Just got my new M3 standard range.

I’m playing with navigation and route planning. My question how come when I navigate a route that is 196miles and I have a battery level of 245 does it say I will arrive with -4% battery. I understand the routing is accurate to terrain etc but that’s shedding 50miles? Just seems odd?

Comments

  • Probably because they know that nobody realistically gets the range their battery range claims it can get. If you open the Energy tab, it should tell you your estimated range, and that should be a more realistic representation of your range.
  • Real routes are rarely as efficient as EPA testing. Speed, terrain, and weather, headwinds in particular, can markedly reduce achievable range. Slowing down is always an option to extend your range.
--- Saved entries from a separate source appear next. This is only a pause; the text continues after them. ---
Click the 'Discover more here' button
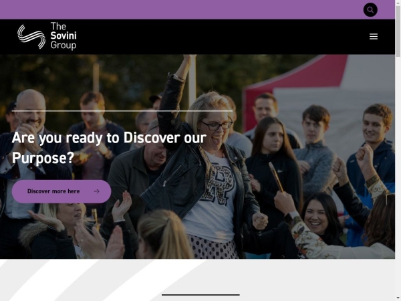coord(61,191)
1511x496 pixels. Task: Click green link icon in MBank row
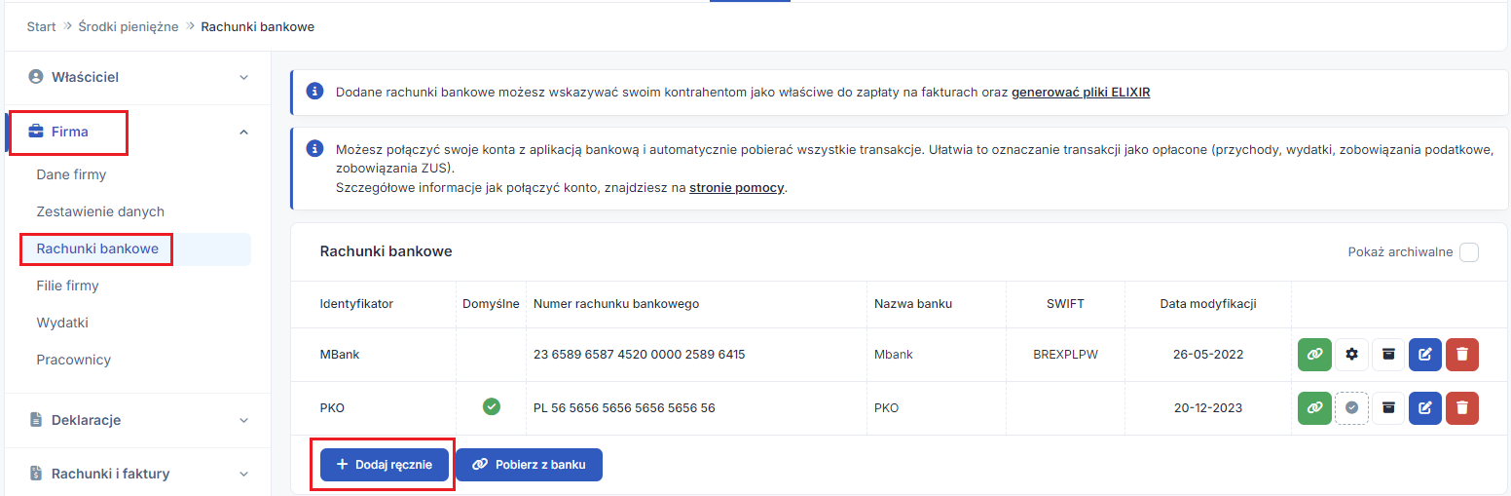point(1314,355)
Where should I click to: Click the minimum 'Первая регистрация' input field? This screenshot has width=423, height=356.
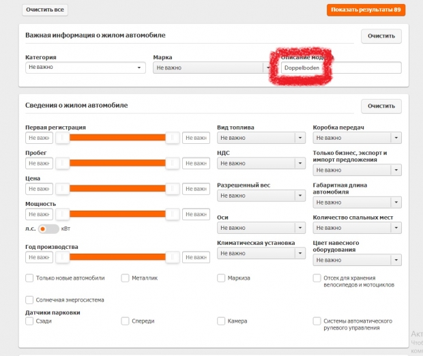coord(39,138)
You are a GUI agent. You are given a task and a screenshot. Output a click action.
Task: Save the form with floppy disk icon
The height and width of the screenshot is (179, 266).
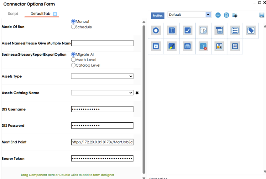coord(262,15)
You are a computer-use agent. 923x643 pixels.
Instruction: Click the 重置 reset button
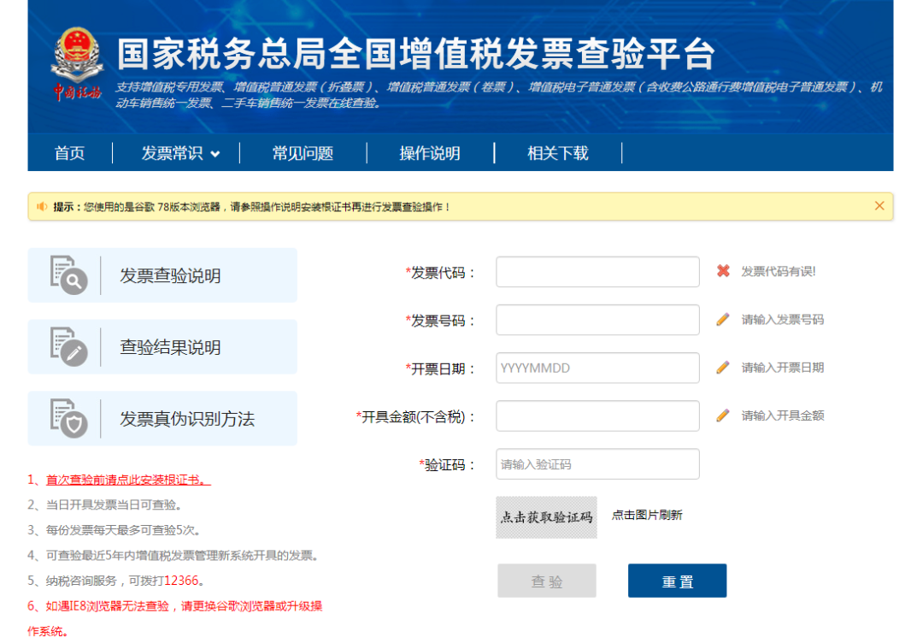pos(677,580)
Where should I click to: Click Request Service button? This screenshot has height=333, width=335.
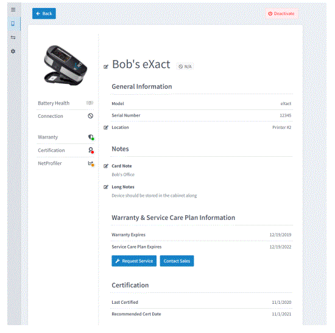tap(134, 261)
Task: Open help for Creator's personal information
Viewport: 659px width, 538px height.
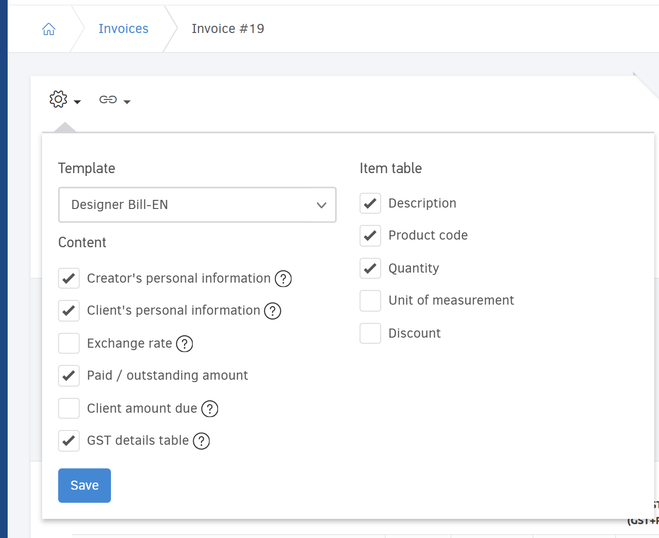Action: point(283,279)
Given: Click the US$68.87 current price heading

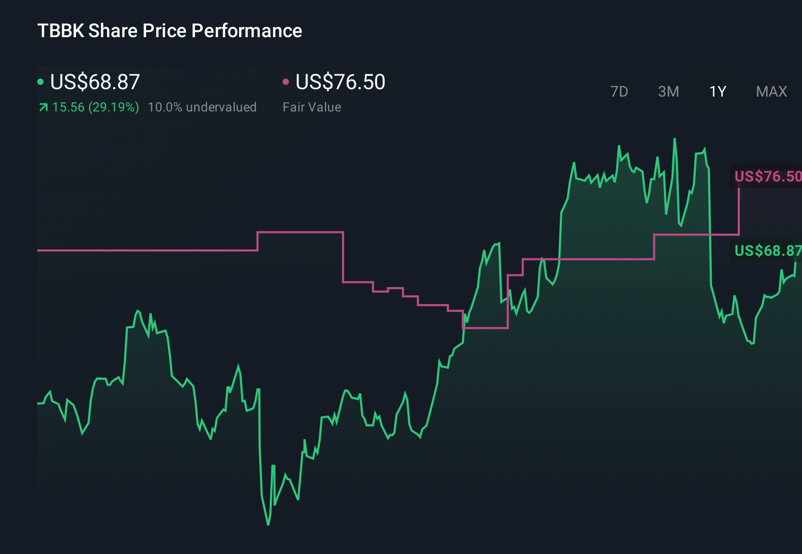Looking at the screenshot, I should point(95,82).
  • Shame if the range is constantly over optimistic. My old Hybrid BMW 530e would tend to be conservative so when I got into a steady motorway cruise the range would creep up not down. Shame if Tesla tends to do it the other way!
  • Forgot to say. Thanks all.
  • > @Tim_Jones2021 said:
    > Just got my new M3 standard range.
    >
    > I’m playing with navigation and route planning. My question how come when I navigate a route that is 196miles and I have a battery level of 245 does it say I will arrive with -4% battery. I understand the routing is accurate to terrain etc but that’s shedding 50miles? Just seems odd?
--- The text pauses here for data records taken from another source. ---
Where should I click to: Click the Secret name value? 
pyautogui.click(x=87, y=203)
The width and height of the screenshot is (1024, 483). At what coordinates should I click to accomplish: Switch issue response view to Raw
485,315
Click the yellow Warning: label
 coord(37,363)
    Changes in elevation, temperature, headwinds, etc. can affect range. The biggest factor is speed. If the speed limit is 70 mph or greater, then you will not achieve rated range unless you are going downhill or have a nice tailwind. The nav takes into account elevation changes and speed along the route. The rated range is determined by the EPA (in the US) and is a mix of highway and city driving.
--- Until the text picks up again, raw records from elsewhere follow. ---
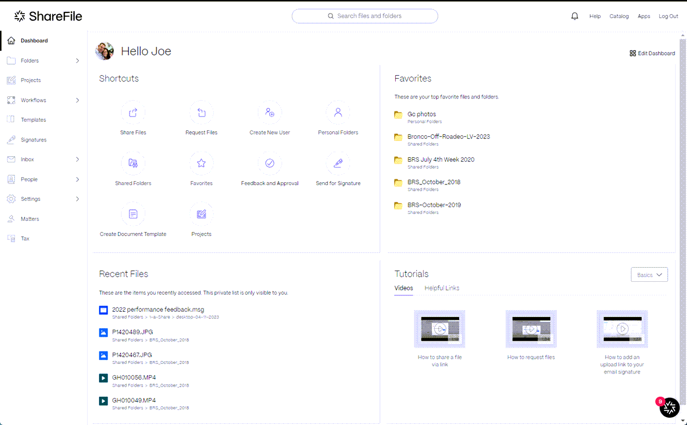Image resolution: width=687 pixels, height=425 pixels.
Task: Click the Search files and folders field
Action: tap(365, 16)
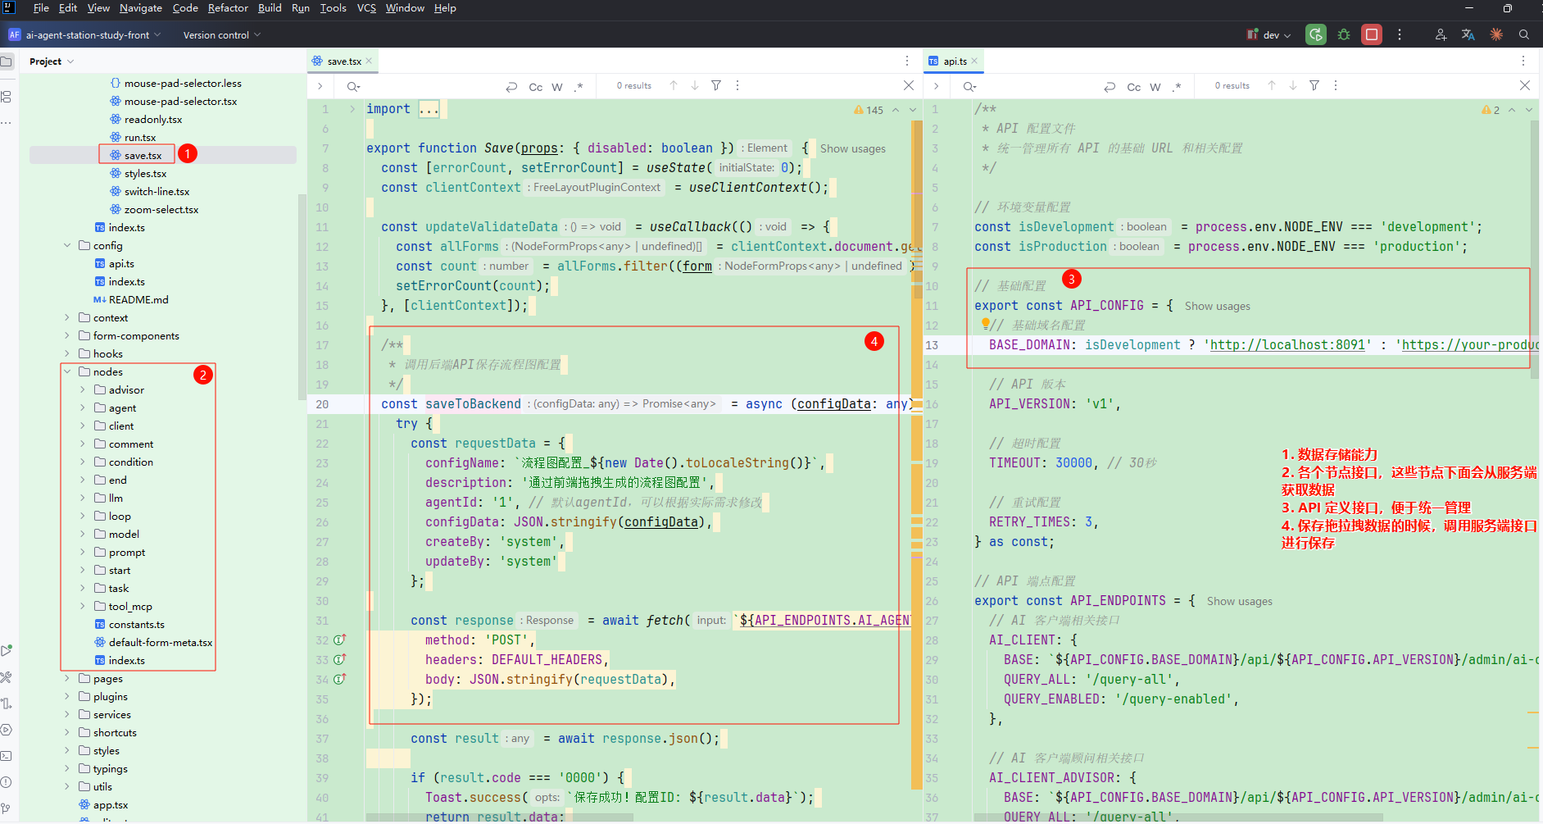Switch to the api.ts editor tab
The image size is (1543, 824).
[x=954, y=61]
  • Hybrids can not be compared to EVs. They carry a massive energy reserve. EVs carry the equivalent of 2-3 gallons of gas, so anything that robs you of energy has an outsized effect be it an electric heater or overcoming drag at high speed. Read it. It’s been written about hundreds of times here.
  • Read up.
  • @Tim_Jones2021 - I've learned a lot about range reduction from @Bighorn, who I think has the most experience of anyone on the subject. Besides the electric heater (turn it off and use the seat heater if you need to) I recently learned that a cold rain may be even worse than an even colder dry drive. The water effectively holds the car back through increased drag, as well as carrying more heat energy away through conduction vs. radiation. I'm not really sure which effect is greater, although Bighorn thinks it is the drag (and he has more experience). Also, from multiple sources, if you just slow down a little on a highway (I think the EPA highway estimate is at 65 mph) you will find much greater range when you need it.
  • @RAR
    I’d say it’s both the drag of the rain in the air, and the increased rolling resistance. Slush is killer.
  • I can speak to slush being a killer. Just after I’d got comfortable with wind and rain, it reared its ugly head on the way to Custer.